After a long legislative push on New Year's Day, Congress has cleared a measure to avert most of the tax hikes and temporarily hold off the mandatory spending cuts of the "fiscal cliff." President Obama signed the bill into law on Jan. 2.

The package is largely a collection of extensions of tax provisions, and some tax hikes, affecting individuals and businesses, from large corporations to small, family-owned firms, including many in construction. It also will give design and construction firms that pursue federal contracts a short reprieve from the mandatory “sequestration” budget cuts that were to take effect on Jan. 2.

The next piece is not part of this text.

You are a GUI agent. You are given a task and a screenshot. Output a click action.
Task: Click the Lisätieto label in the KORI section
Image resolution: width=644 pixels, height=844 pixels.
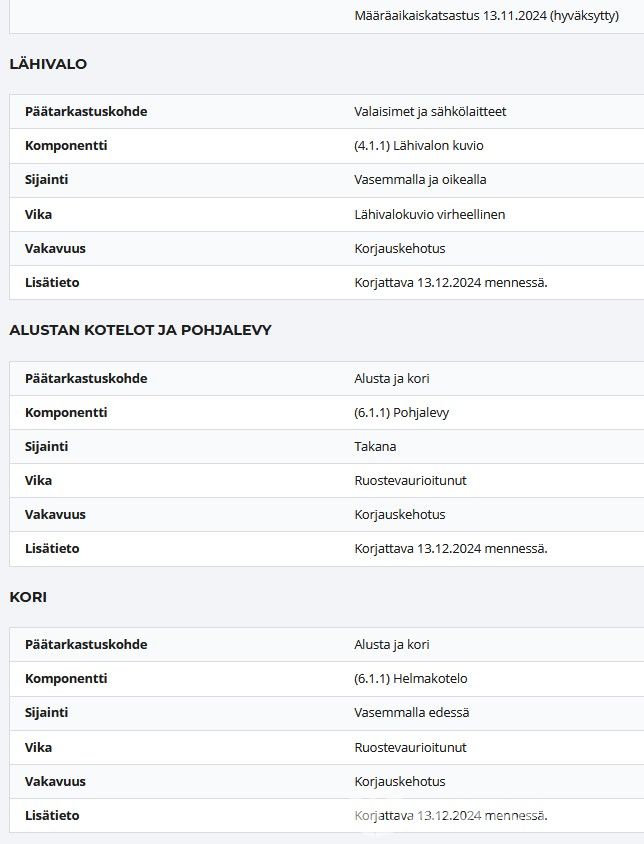[x=52, y=816]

Final congressional approval of the bill came with House passage by a 257-167 vote. The Senate had approved the measure early that morning, on an 89-8 vote.

The House vote marked the end of weeks of intense partisan struggle and steers the country away from a deep plunge over the fiscal cliff. But the new legislation is far from the comprehensive deficit-reduction deal some had sought. The Obama administration says the measure will reduce the deficit by $737 billion over 10 years, compared with what the deficit would have been if the pre-Dec. 31 tax and spending amounts had continued in place.

The Congressional Budget Office, using a different yardstick, estimated the bill would increase the deficit by nearly $4 trillion over 10 years. CBO compared the bill's impact with what the deficit would have been if all of the tax cuts had expired on Dec. 31, as previously scheduled

But with the deficit problem far from solved, the rugged fiscal fight that has embroiled Democrats and Republicans since 2011 is sure to continue. In fact, lawmakers and the Obama administration have little time to go to their corners for a breather. Several deadlines lie just ahead. Most importantly, the U.S. is expected to reach its $16.4-trillion debt limit around March 1, Treasury Secretary Timothy Geithner has indicated.

The nearing of the debt limit in summer 2011 precipitated a major legislative standoff resolved just before the government was to default on its financial obligations. But that resolution proved only a short-term one and set the stage for the current trip to the edge of the “cliff.”

In addition, action must be taken by March 1 on the delayed 2013 budget sequester. Moreover, on March 27, funding must be approved to carry federal agencies, including their construction programs, through the last half of the fiscal year.

Brian Turmail, spokesman for the Associated General Contractors of America, said in a Jan. 1 statement that AGC was evaluating the package's impact and added, "However, the initial details appear to inflict less damage on the economy than the initial tax increases and proposed spending cuts."